Vom Westerwald in die ganze Welt

Genossenschaftsidee zum Kulturerbe erklärt

Das hätten sich Friedrich Wilhelm Raiffeisen und Hermann Schulze-Delitzsch vor gut 150 Jahren wohl nicht träumen lassen: Ihre Idee, die Not der armen Bevölkerung im Westerwald und in Sachsen durch die Gründung von  Kredit- und Produktivgenossenschaften zu bekämpfen, ist heute weltweit verbreitet und bewährt.

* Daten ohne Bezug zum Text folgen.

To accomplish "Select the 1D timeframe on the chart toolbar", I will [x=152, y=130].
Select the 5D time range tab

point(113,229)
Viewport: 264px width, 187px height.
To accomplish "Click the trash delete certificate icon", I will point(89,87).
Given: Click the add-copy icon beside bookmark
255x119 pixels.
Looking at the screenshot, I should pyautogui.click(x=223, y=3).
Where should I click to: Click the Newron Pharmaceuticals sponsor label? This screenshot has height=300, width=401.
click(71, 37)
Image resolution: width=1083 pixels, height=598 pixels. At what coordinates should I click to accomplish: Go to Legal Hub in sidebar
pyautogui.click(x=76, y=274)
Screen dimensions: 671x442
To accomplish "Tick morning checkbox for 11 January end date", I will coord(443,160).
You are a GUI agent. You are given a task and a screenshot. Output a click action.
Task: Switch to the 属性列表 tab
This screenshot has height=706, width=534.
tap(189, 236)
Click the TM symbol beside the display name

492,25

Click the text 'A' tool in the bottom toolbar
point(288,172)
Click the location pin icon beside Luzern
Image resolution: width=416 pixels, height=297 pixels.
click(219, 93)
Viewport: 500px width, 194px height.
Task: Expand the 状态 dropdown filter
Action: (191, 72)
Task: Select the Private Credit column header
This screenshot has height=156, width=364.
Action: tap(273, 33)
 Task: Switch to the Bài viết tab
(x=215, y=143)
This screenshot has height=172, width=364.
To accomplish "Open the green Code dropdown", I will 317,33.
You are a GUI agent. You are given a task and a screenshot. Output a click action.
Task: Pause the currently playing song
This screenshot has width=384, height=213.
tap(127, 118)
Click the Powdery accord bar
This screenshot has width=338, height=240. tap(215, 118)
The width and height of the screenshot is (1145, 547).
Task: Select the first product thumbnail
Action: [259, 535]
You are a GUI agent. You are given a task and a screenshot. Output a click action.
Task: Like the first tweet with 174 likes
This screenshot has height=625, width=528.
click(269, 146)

Als erster deutscher Beitrag wurden Idee und Praxis der Genossenschaft in die repräsentative Liste des immateriellen Kulturerbes der UNESCO aufgenommen. Die Genossenschaft ist eine allen offenstehende Form der gesellschaftlichen Selbstorganisation, ein Modell zur kooperativen Selbsthilfe und Selbstverantwortung.

Mit ihrer Entscheidung würdigt die UNESCO die Pioniere des deutschen Genossenschaftswesens,  Friedrich Wilhelm Raiffeisen und Hermann Schulze-Delitzsch, deren Idee auch heute noch von ungebrochener Überzeugungskraft ist. Weltweit gibt es laut UN rund 2,6 Millionen Genossenschaften, die nach den Urprinzipien der Selbsthilfe, Selbstverwaltung und Selbstverantwortung organisiert sind. In Bayern gibt es 1.294 Genossenschaften, die ihren 2,9 Millionen Mitgliedern gehören. Ob Banken, Landwirtschaft, Handwerk oder Dienstleistungen - es gibt kaum einen Wirtschaftsbereich, in dem die seit mehr als 150 Jahren bewährte Genossenschaftsidee nicht gelebt wird. Auch Ihre Volksbank Raiffeisenbank Oberbayern Südost gehört dazu.